In 2021, the first episode of the Toking with the Dead series was released to the public. This production, directed and produced by Bill Diamond, and based on the comic book of the same name, is a series based on educating through adult humor the positive effects of medical cannabis.

In 2021, Bill Diamond Productions released their holiday special, Claus and the Fairies. The film was written and created by Tammy Stallard, and sponsored by The Beast Within Productions. The charming holiday special, based on the early folklore of Santa Claus being a part of the fairy kingdom, features quaint character puppets such as Gnome Brooks, narrated by Gremlins and Salacious B. Crumb (Return of the Jedi) voice actor, Mark Dodson (actor), which also features other voices of fairies, gnomes, and sprites in the film. Bill Diamond puppeteers multiple characters in the production.

Diamond designed and built sets for the 2024 slasher film, Terrifier 3. He is also an associate producer on the film.

Since 2024, Diamond has produced and hosted his travel show, Bill Diamond on the Road. The series documents the travels of Bill Diamond and his production team as they film movies and television projects, make appearances at comic and fan conventions, and explore notable attractions in each town they visit. The program showcases local restaurants, hotels, historical sites, and other points of interest while providing a behind-the-scenes look at the group's productions and travels.

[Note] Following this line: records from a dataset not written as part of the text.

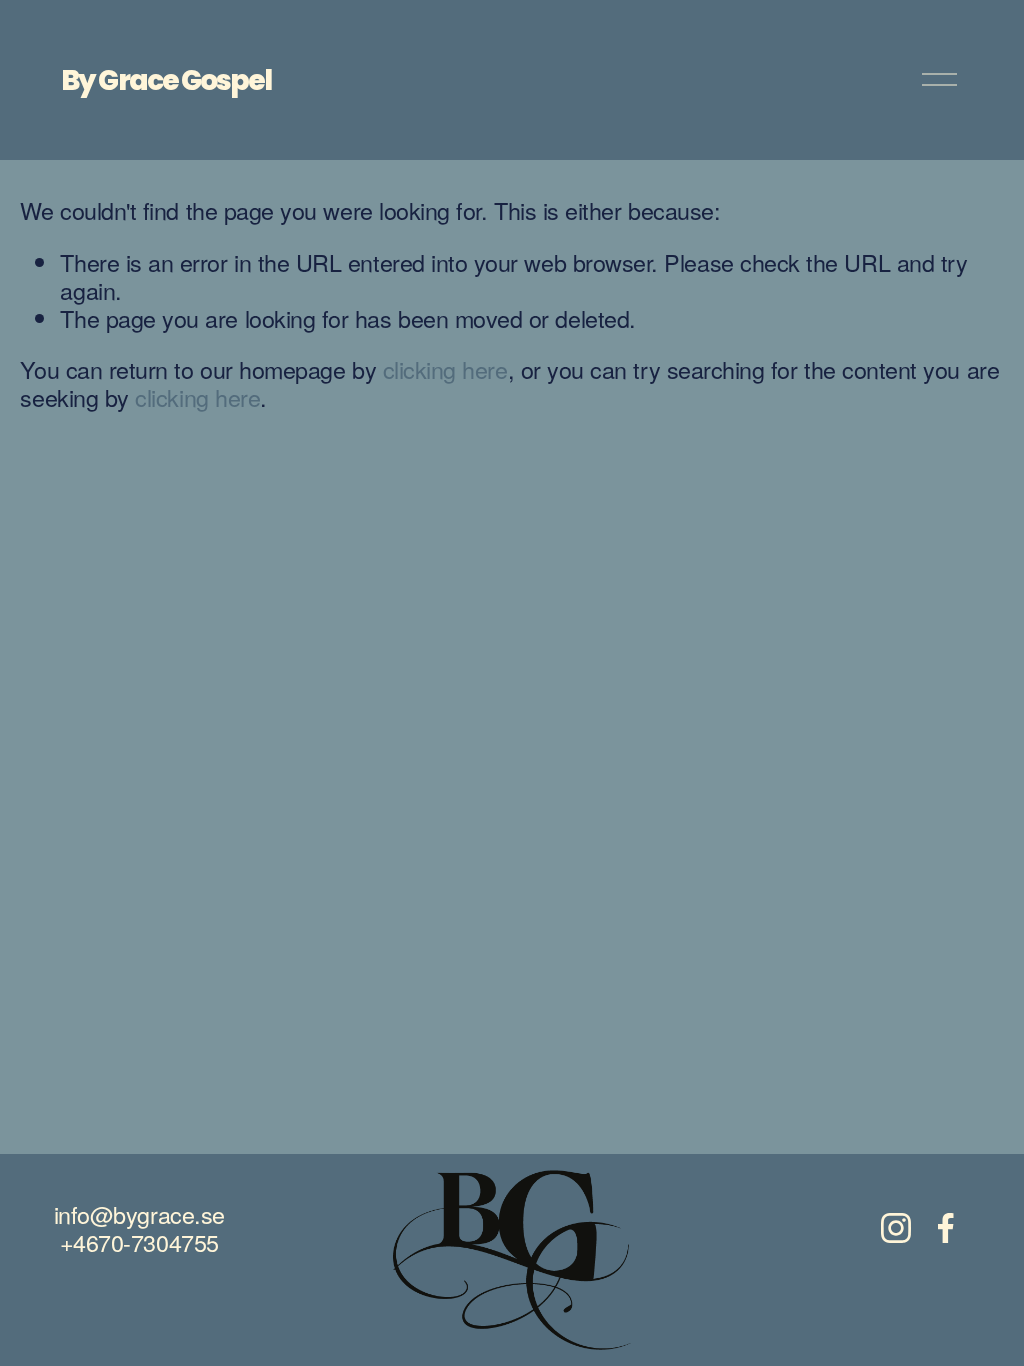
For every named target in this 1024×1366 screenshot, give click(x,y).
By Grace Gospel (165, 80)
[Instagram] (896, 1228)
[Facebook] (946, 1228)
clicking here (445, 369)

As of 2026, Diamond has produced, directed, and hosted an ongoing docuseries about illustrator Basil Gogos and his work for Famous Monsters of Filmland magazine. The series is entitled Basil Gogos: King of the Monsters and includes interviews with Gogos and others such as James Warren, Forrest J Ackerman, Daniel Roebuck, and Victoria Price.

== Awards ==

In 2005, Bill Diamond was presented with an Aurora Award for his television creation, Monster TV Network, which "reunites the classic horror monsters (in puppet form) in their very own show".

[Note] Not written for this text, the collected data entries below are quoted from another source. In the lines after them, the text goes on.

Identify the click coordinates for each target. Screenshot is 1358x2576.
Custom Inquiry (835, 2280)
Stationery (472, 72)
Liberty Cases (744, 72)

Diamond won a bronze Telly Award for producing and directing the show, Mike Bennett on the Road, in 2008.

In 2015, Diamond won his first Emmy Award for his work on the YES Network's Yankees Post Game Show - Mo’s Last Home Game as the lighting director.

He won his second Emmy in 2017 for set design on the YES Network for Brooklyn Nets Specialty Set Design, and was nominated for another for lighting director for YES's Brooklyn Nets Specialty Look.

In 2019, Diamond's company, Bill Diamond Productions, was one of the Telly Award's Silver Winners for the Entertainment General-Online category. The company received the award for their production, Gorgo's Christmas Carol Narrated by Vincent Price.

Diamond won his third Emmy Award in 2020. This time for set design for the YES Network's Yankees Buzz in the Bronx.

Bill Diamond and Bill Diamond Productions won their third Telly Award in the Bronze category in 2021 for their production of "Claus and the Fairies”, written and created by Tammy Stallard.

Bill Diamond and the Bill Diamond Productions crew won their fourth Telly Award in the Bronze category in 2024 for the first episode of their new streaming series Gorgo's Graveyard Shift. The series features celebrity interviews from the Monster TV Network host, Gorgo the Gargoyle. The first episode features interviews with Lucinda Jenney, Sam Irvin, and Veronica Carlson.

Bill Diamond's docuseries, Basil Gogos: The King of the Monsters won the 2026 Rondo Award for Best Documentary.